For the brothel women are not outright chattel slaves. More like serfs or sharecroppers, with a cramped but still meaningful modicum of economic and social agency. They have their own pecking order and some net worth after pay-offs. They stay trapped in Sonagachi (Calcutta’s red light district) by debt, shame and habit, but there’s always at least the theoretical possibility of running or buying a way out.

Gradually, the Rekha/Jamuna nexus transforms from captive/jailer to victim/comforter, and then to novice/mentor. But when the dependency balance begins to tip the other way, the relationship curdles into bitter rivalry.

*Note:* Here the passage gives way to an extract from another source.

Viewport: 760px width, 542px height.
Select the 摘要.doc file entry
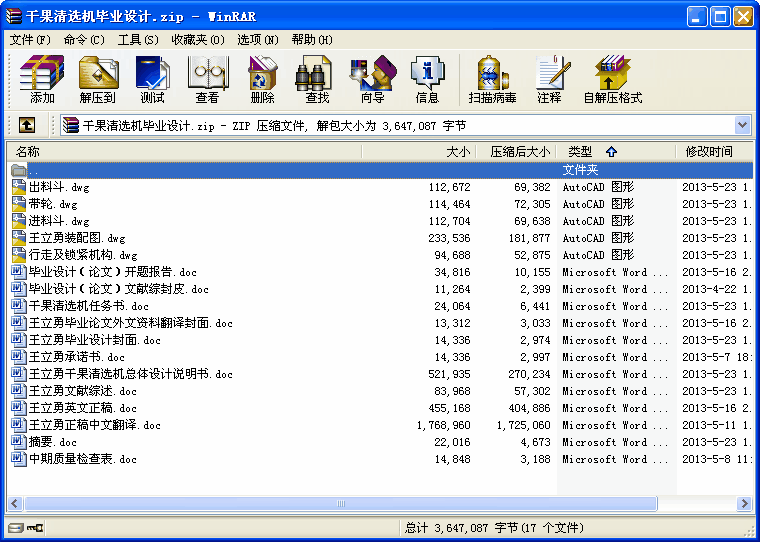point(52,443)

The clientele migrates from the superannuated madam to the younger, spryer, more soignée upstart. Like the hatch of a cuckoo clock, the newbie’s plank door issues forth of succession of freshly sated lechers – a street tough, a shaved Brahmin, a doddering dotard (all played by Munish Sharma in a dazzling display of costume designer Farnaz Khaki-Sadigh’s quick-change ingenuity).

Rekha’s bra is soon bulging with rupees, even as Jamuna’s deflates. Most galling of all, she manages – despite the madam’s most self-degrading efforts to the contrary – to alienate the affections of the randy beat cop. Only some version of Stockholm syndrome could account for both women’s devotion to their reptilian tormenter.

Paleja convincingly conveys this reptile’s declension from the merciless adder of the first scene to the hypnotic cobra of the next two acts and finally to the simpering worm of the denouement. Likewise the pimp, in Adams’ portrayal, all too plausibly devolves from a brutally bluffing bully to a wheedling glutton and finally to an AIDS-wracked grieving widower. This is India, after all, where karma holds sway.

Karmic law also steers Jamuna and Rekha to an enhanced bond. Through plot twists and back-story revelations (which we won’t reveal here), they renew their sisterhood even as they part forever – Rekha returning to her village with the iconic Maa Kali rotogravure as Jamuna remains in Brothel #9, singing shyama sangeet to the dying Birbal.

The emotional momentum of this trajectory is propelled by director Katrina Dunn’s impeccable pacing, much helped by production manager Adrian Muir’s subtle mood lighting and music supervisor Rup Sidhu’s judicious dhrupad quotations.

But ultimately the drama hinges upon the two lead actors and the chemistry between them. Hard to imagine a pair who could outshine Noronha and Sadiq at this, achieving so much nuance amidst such intensity of feeling and coordinating their performances without  ever upstaging each other.

Brothel #9 marks the last offering of this year’s “Diwali Fest” roster. Hindus, Sikhs, Jains and Buddhists each have their own Diwali mythology, but all interpret it as a post-equinox and pre-solstice celebration of light triumphant over darkness. What could better convey this improbable victory than a saga of resurgent human sympathy in darkest Sonagachi?